Economic expansion in the eurozone’s private sector slowed to its weakest pace in nine months in March, according to the latest PMI survey released Tuesday by S&P Global, as incoming orders declined and input costs climbed to their highest level in more than three years.
The S&P Global Eurozone Composite PMI Output Index slipped to 50.7 in March from 51.9 in February, signalling the slowest rate of growth since June 2025. Although the figure remained above the 50 mark that separates expansion from contraction, it was well below the long-term average of 52.4.
The deceleration was largely driven by the services sector. The Services Business Activity Index dropped to 50.2 from 51.9 the previous month, reaching its lowest level in ten months. By contrast, manufacturing output continued to show solid growth.
Among the largest eurozone economies, Spain recorded the strongest expansion in March, with growth accelerating. Ireland followed, although its growth rate eased to a six-month low. Germany also remained in expansion territory, but activity grew at the slowest pace of the year so far. Meanwhile, France and Italy both recorded declines in activity.

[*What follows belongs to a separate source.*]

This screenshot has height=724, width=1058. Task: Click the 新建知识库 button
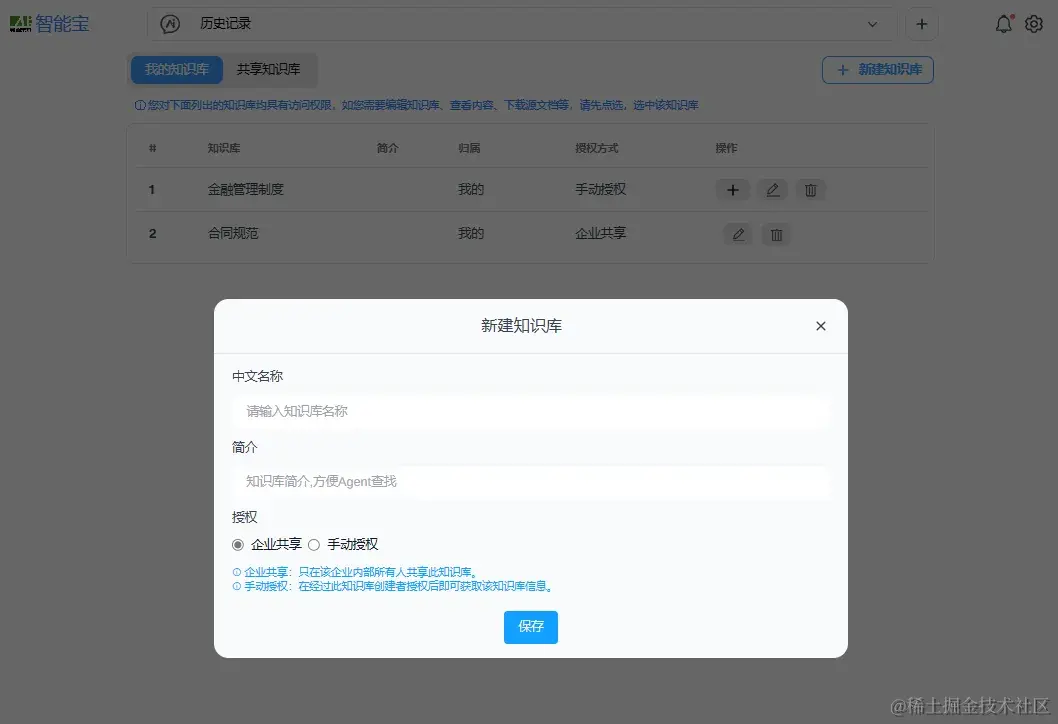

Across the eurozone, total new orders fell in March for the first time since July 2025, largely reflecting weaker demand for services. Export orders—including trade within the euro area—also declined, though the pace of the drop remained modest.

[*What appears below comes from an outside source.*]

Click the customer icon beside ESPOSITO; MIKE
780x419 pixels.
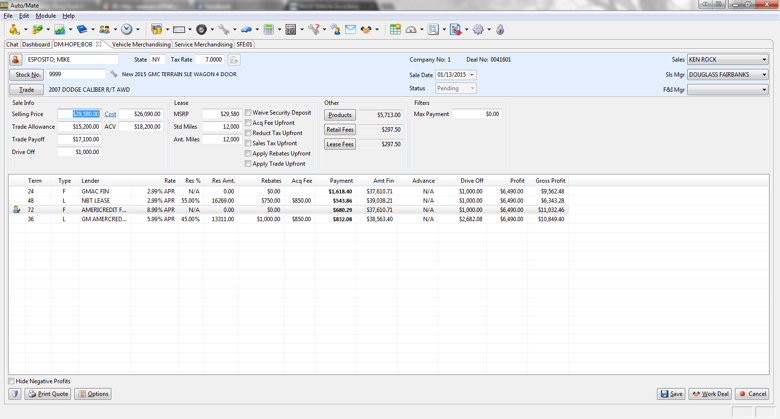(x=16, y=60)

Employment in the private sector edged lower during the month, marking the sharpest reduction in payrolls in 13 months. The decline was mainly linked to a stronger fall in manufacturing jobs.

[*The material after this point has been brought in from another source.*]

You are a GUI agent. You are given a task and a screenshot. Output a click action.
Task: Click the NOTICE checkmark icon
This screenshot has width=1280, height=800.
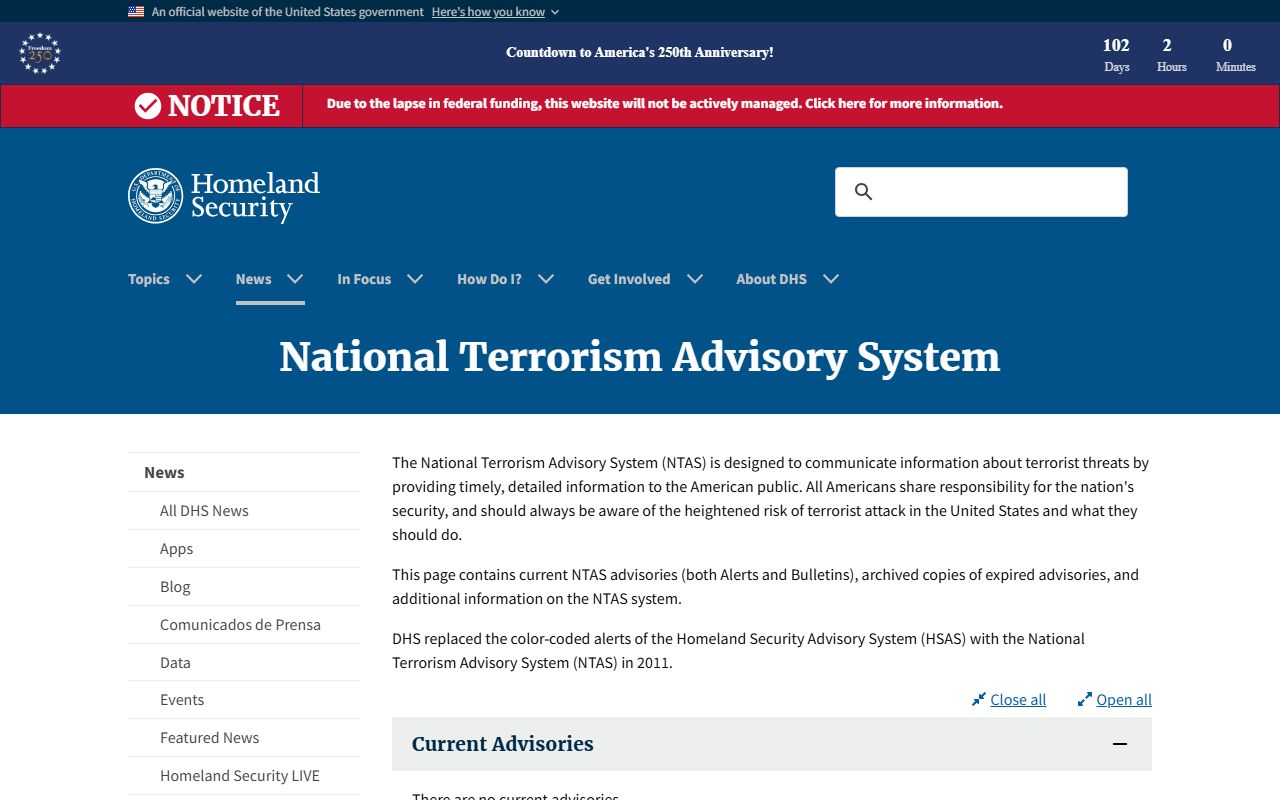coord(148,106)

Cost pressures increased sharply. Input price inflation rose to its highest level in just over three years, with manufacturers reporting a record one-month jump in their input price index, which climbed nearly 11 points compared with February. Service providers also reported steep increases in operating costs.
Companies raised their selling prices at the fastest pace since February 2024, although the rise in output prices was still smaller than the surge in input costs.
Business sentiment weakened as well. Overall optimism among firms declined for the first time since December 2025 and fell to its lowest level in almost a year.
Chris Williamson, Chief Business Economist at S&P Global Market Intelligence, said the March PMI figures show that the eurozone economy has been significantly affected by the conflict in the Middle East. “The encouraging signs of growth seen earlier in the year have been eradicated thanks to surging energy prices, choked supply chains, financial market volatility and a renewed downturn in demand,” Williamson said.
According to Williamson, the survey data point to eurozone GDP growth of around 0.2% in the first quarter. However, he warned that the region could face a contraction in the second quarter unless the conflict is resolved quickly.